Consciously or unconsciously, every one of us does render some service or other. If we cultivate the habit of doing this service deliberately, our desire for service will steadily grow stronger, and will make, not only our own happiness, but that of the world at large. ~Mahatma Gandhi

“Prostitute at five-o’clock, look out the back window to your left.”

“Really!!?” Brittany scuttles to the back of the rig and peers out the rear windows like a ten year old looking under the tent flap at the circus.

“See the bored looking guy with the baggy pants, about twenty yards up the street? That’s the pimp.”

“Oh my god!! She just got in the car!” Brittany is actually squealing with excitement.

The back of the rig is dark and I can just barely make out Brittany’s silhouette in the rear-view mirror as her digital camouflage fades her into the background.

I met Brittany this morning as I was checking out my equipment from the deployment coordinator and he told me I have a ride-along today. Looking behind me I see a young woman in military digital camouflage; her hair is pulled tight into a bun at the back of her head and she’s standing in the corner holding a matching backpack, curiously looking around at the ambulance bay and the bustle of other crews stocking their rigs.

We often get EMT student ride-alongs in this county – it’s a mandatory component of graduation to ride with an ambulance crew on the streets. Some ride-alongs are from the military while others are from the local schools, and they span the full range of personalities and competency. For many of the local students, this is just a necessary yet annoying stepping stone on the way to the elusive job in a fire department. Some will make it that far but most will fall by the wayside. The military ride-alongs take it much more seriously, and as a result I much more enjoy having them. We get riders from the Army, Marines, Navy, and Coast Guard. These tend to be dedicated young men and women who are disciplined, motivated, and courteous. Because of the constant state of war over the last decade these young people know that the skills they learn in EMT school could vary well make a difference in future deployments. They tend to be very motivated, ask lots of questions, and are respectful to patients and personnel from the other agencies that we work with throughout the day. The military commanders know that the best chance of seeing domestic urban warfare happens to be on the streets of my Big City so we tend to get a lot of riders from the different branches of the military.

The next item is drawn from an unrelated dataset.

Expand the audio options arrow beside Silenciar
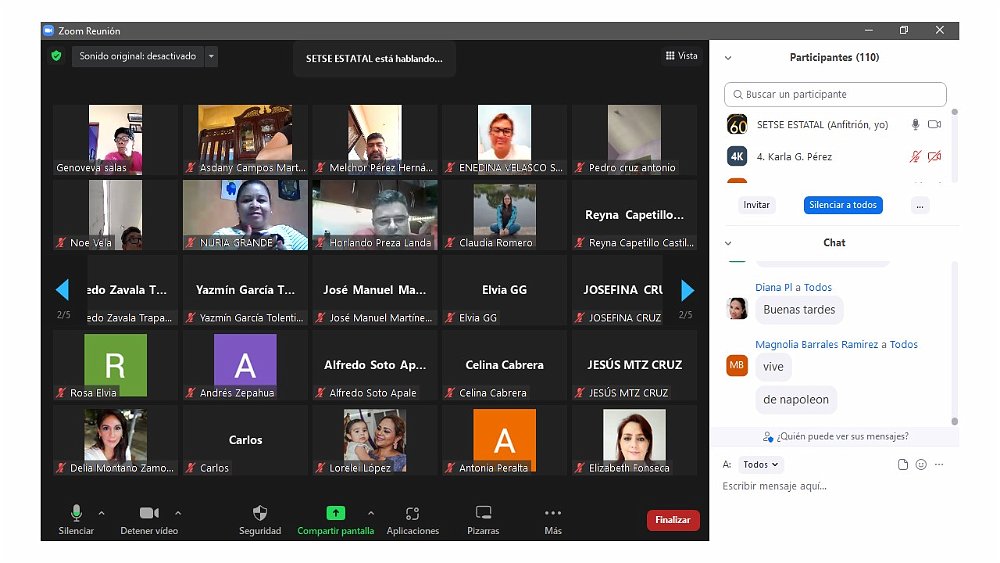coord(101,513)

As I’m introducing myself to Brittany and handing her my computer to carry to the rig I hear another military ride-along nervously talking to the deployment coordinator. “Are you serious, you don’t issue flack jackets?” Brittany’s eyes get big and round at that question – a look that I see repeatedly throughout the day.

Brittany helps Kevin and I check out the rig as we explain where all of the equipment is stored and promise to get her as much hands on experience with patients as possible. As we clear the deployment center and notify dispatch that we are available for the Big City, Brittany looks down at the body armor poking out of my gear bag and her big round eyes meet mine in the rear view mirror.

“Don’t worry about it, we’ll keep you safe. We haven’t lost a rider yet.”

“So you’re not counting the last guy?” Kevin comes back at me with our well rehearsed schtick.

“Nah, he doesn’t count, he was an idiot! Brittany’s much smarter than him.”